To help provide funding, the Rhode Island Foundation (RIF) www.riffoundation.org the largest and most comprehensive funder of nonprofit organizations in Rhode Island, awarded $43 million in grants in 2017 to organizations to address the state’s most pressing needs in diverse communities.
One of the recipients, Rhode Island Hospital received $50,000 to expand their “Connect for Health” program from Hasbro Children’s Hospital to their adult primary care clinic in South Providence. Patients under this program identifying a need, will be referred to Connect for Health.
“Connect for Health” is an organization that envisions a different kind of healthcare system. They envision a system that addresses basic resource needs as standard to provide quality care. “Connect for Health” acknowledges that medicine alone can’t always treat the non-medical factors that may impact patients. Connect for Health’s basic goal is to strive to integrate basic resources into quality healthcare delivery and fight for health equity.
Trained health advocates will help patients’ access community services such as food or housing. The health advocates mostly Brown University students, use a web-based community directory to identify services to match the patient’s needs and map them out based on proximity to the where the patient lives. The advocates then develop an action plan and follow up until all needs have been addressed or until the client is equipped to navigate the resources available on their own.
In another move, Rhode Island Hospital has joined other medical centers nationally serving as hubs for the “Strategies to Innovate Emergency Care Clinical Trials Network” (SIREN). The network improves coordination and sharing of lifesaving emergency medicine research related to serious conditions such as traumatic brain injury, cardiopulmonary arrest, and sepsis.
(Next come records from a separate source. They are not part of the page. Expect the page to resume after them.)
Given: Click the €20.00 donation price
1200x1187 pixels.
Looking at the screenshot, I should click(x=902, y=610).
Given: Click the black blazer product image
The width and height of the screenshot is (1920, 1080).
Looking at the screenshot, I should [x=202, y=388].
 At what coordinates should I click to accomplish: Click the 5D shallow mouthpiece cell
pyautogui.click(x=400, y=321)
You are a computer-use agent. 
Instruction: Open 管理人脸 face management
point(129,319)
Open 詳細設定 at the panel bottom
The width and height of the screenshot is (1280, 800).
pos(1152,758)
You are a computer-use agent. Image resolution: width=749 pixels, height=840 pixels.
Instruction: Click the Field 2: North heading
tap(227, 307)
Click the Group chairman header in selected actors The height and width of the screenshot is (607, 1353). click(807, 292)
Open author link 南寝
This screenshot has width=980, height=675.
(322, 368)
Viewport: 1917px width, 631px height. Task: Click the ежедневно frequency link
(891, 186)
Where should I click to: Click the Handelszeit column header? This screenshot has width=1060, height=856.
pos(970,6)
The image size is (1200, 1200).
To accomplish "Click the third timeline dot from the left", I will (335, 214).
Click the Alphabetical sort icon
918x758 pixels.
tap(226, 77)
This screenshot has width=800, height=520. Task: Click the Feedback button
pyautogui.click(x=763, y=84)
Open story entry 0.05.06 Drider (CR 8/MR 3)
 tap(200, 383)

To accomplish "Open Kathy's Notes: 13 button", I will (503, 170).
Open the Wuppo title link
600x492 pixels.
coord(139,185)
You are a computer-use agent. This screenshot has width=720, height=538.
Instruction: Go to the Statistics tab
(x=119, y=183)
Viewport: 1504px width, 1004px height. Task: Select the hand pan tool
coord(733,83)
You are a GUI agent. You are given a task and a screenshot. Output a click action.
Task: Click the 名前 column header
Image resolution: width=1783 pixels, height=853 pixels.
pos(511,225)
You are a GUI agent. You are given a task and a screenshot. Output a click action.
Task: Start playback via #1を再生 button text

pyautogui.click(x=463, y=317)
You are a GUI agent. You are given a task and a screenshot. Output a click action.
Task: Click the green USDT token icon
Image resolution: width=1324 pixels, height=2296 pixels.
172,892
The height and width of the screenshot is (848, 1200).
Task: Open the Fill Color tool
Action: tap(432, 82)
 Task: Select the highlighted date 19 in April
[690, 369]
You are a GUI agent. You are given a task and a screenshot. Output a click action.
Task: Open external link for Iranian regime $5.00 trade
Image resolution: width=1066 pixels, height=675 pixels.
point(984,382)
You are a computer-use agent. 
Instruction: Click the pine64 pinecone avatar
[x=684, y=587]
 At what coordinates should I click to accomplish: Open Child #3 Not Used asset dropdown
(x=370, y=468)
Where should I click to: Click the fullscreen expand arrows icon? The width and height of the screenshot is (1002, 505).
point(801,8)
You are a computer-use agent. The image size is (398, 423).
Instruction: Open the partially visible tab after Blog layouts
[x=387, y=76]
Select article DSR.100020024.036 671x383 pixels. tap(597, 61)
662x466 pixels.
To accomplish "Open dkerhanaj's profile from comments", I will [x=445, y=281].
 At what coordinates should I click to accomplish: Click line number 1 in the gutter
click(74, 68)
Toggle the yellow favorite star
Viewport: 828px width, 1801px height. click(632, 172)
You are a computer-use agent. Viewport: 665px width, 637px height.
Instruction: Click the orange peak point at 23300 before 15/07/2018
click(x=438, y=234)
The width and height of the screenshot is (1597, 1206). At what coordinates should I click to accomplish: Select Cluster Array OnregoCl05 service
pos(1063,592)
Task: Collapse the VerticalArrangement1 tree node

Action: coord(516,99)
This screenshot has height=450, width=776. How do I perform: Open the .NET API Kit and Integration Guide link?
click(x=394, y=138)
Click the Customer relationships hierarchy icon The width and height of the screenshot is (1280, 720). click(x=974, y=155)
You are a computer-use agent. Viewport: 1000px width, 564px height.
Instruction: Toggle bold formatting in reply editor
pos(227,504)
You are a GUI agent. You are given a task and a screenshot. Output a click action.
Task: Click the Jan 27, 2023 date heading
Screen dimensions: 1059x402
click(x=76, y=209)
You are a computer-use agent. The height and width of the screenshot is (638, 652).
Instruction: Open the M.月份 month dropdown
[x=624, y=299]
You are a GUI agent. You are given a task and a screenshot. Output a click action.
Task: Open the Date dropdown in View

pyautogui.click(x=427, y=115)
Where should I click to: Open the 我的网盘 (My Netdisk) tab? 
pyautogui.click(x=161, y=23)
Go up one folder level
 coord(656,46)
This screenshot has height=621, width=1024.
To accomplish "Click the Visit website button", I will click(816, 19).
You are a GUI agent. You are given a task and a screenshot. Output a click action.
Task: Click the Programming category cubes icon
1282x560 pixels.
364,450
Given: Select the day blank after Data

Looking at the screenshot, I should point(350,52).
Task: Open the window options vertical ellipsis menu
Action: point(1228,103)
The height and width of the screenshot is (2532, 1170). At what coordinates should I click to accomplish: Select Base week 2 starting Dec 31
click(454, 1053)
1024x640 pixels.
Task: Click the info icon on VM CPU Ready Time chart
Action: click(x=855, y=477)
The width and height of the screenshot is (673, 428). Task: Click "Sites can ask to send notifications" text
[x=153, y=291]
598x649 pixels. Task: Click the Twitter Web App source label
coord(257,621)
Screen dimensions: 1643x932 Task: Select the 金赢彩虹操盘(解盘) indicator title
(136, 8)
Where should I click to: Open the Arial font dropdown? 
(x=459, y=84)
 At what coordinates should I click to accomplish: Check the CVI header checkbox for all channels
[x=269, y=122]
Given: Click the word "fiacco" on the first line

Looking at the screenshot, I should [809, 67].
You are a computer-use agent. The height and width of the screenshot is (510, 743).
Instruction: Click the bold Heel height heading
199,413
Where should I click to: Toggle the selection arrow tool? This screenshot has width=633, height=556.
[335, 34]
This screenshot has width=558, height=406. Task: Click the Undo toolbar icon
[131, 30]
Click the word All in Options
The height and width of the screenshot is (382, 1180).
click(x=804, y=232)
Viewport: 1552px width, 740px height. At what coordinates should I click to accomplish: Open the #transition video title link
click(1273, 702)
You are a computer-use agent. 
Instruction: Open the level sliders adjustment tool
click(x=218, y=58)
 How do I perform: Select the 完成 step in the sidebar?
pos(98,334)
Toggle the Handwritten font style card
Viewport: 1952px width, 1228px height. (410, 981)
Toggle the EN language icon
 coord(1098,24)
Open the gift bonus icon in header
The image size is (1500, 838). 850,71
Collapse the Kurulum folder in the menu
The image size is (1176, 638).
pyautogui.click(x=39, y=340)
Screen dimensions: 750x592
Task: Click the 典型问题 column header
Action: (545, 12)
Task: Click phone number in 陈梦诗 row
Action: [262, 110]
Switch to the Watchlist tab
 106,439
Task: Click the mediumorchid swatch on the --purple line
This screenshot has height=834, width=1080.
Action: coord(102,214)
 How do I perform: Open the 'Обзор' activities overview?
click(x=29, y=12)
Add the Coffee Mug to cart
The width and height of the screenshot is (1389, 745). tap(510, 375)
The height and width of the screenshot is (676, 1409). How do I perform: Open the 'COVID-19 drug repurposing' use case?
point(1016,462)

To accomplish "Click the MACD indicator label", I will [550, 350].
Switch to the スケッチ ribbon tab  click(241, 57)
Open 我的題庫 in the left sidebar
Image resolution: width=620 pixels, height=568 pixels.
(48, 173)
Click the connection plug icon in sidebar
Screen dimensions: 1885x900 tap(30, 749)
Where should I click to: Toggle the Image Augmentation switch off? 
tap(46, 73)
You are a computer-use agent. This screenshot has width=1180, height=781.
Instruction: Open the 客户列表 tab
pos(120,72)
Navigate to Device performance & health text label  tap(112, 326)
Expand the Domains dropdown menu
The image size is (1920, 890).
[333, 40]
Now the Rhode Island Hospital SIREN hub has also entered into a five year agreement to form a “Superhub” within the SIREN network to be known as the “Coalition for Research in Emergency Medicine” or referred to as the CORE-EM Alliance.
The CORE-EM Alliance includes five other leading emergency medicine research centers that are located at Emory University, Tufts University, University of Arizona, University of Texas Health Science Center at Houston, and the Orland Regional Medical Center. Today, the CORE-EM Alliance has 23 Level 1 trauma centers and serves approximately 53 million patients.
The CORE-EM Alliance will be joining SIREN to conduct several large scale studies of 1,000 plus patients over the next five years. The six hubs within the CORE-EM alliance is affiliated with multiple hospitals and has the ability to transition seamlessly from six independent research centers up to thirty plus enrolling hospital sites.